Innovation synthesis of Zn0.5Cd0.5S/WO3 S-scheme heterostructures with significantly enhanced photocatalytic activity

Abstract

In our work, Zn0.5Cd0.5S/WO3 (ZCSW) S-scheme heterostructure composites were prepared by an innovation synthesis called electrostatic adsorption method, which supported to form high-quality hetero-interface connection to efficiently improve the photocatalytic activity. Specially, 1D Zn0.5Cd0.5S (ZCS) nanorods and 2D WO3 nanosheets were used to construct the S-scheme photocatalysts that have fully reflected both two components’ structural and morphological features. By DFT calculation, this S-scheme photogenerated electron transfer channel could be predicted by the work function between Zn0.5Cd0.5S (4.132 eV relative to vacuum level) and WO3 (5.175 eV), thus the practical effect of the S-scheme heterojunction could support the electron flow from the valence band of Zn0.5Cd0.5S to the conduction band of WO3 under the built-in electric field in the space charge region.
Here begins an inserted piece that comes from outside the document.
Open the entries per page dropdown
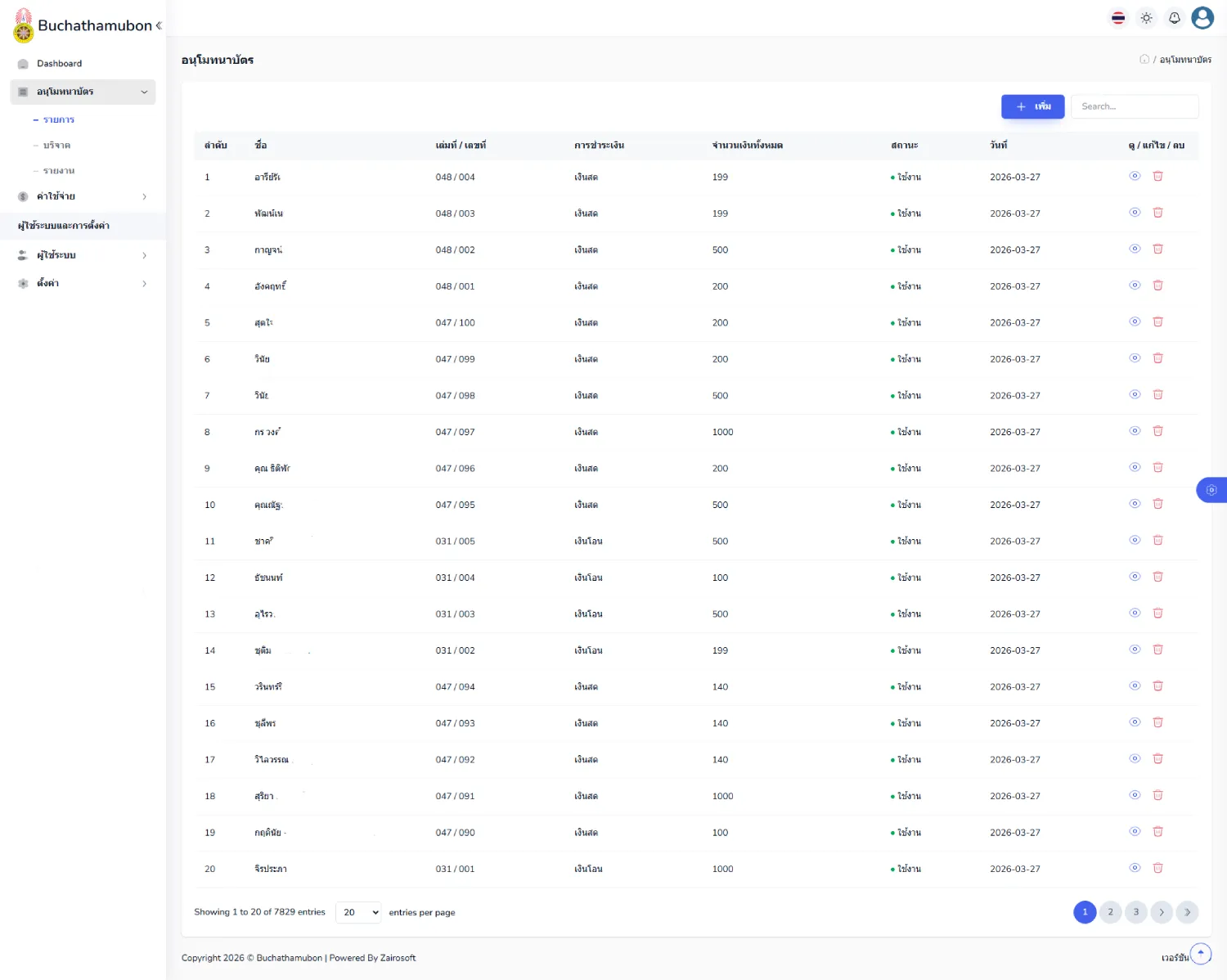 coord(358,912)
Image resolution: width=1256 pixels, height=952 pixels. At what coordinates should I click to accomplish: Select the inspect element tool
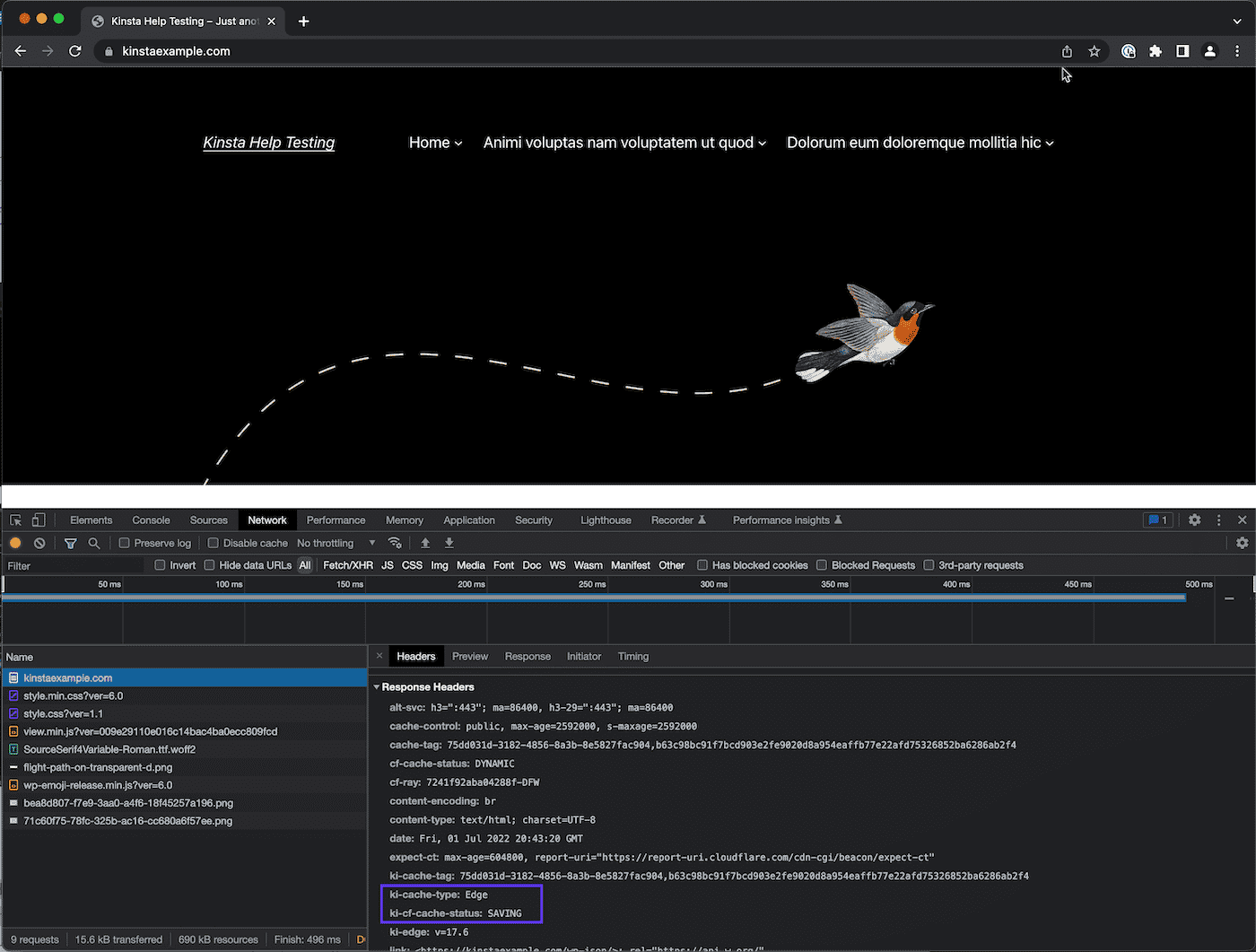tap(13, 520)
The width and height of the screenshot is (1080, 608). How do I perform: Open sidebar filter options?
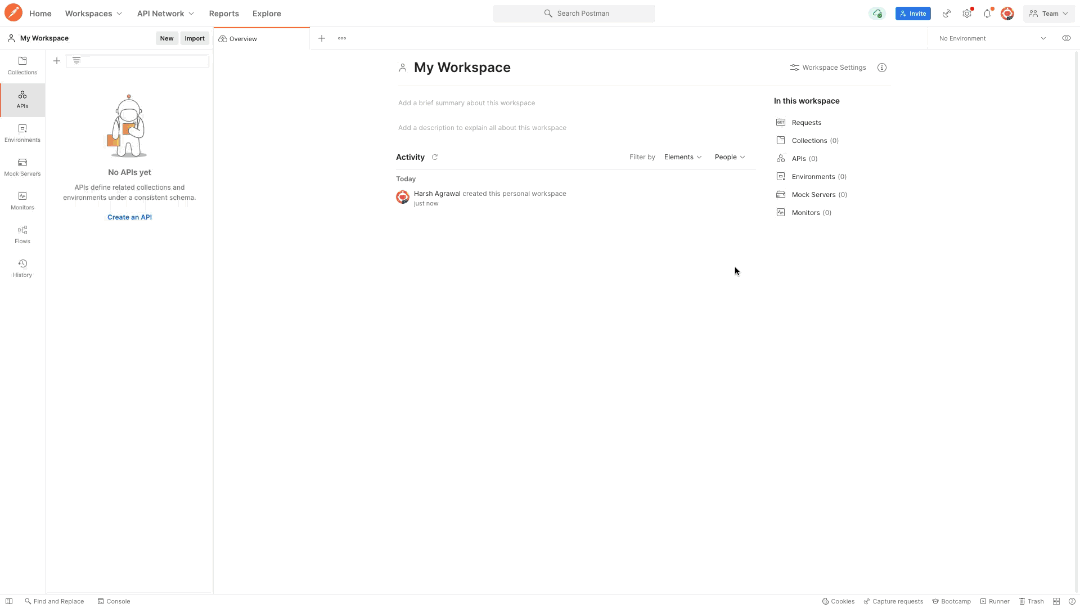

Meanwhile, PL spectra and electrochemical measurement together reveal the photogenerated electron separation enhancement of ZCSW composites. For photocatalysis, ZCSW40 (40 stands for the weight ratio of WO3 versus Zn0.5Cd0.5S) was the best catalyst among the as-prepared samples with the Cr (VI) degradation rate of 20.4 μmol min−1·g−1cat., which was nearly 3 times and 2 times higher than those of bare ZCS and the rest of ZCSW photocatalysts under the simulated solar-driven irradiation. Furthermore, ZCSW40 possessed excellent cycling stability in photocatalytic reaction, as well as the highest reaction dynamic constant of 0.92103.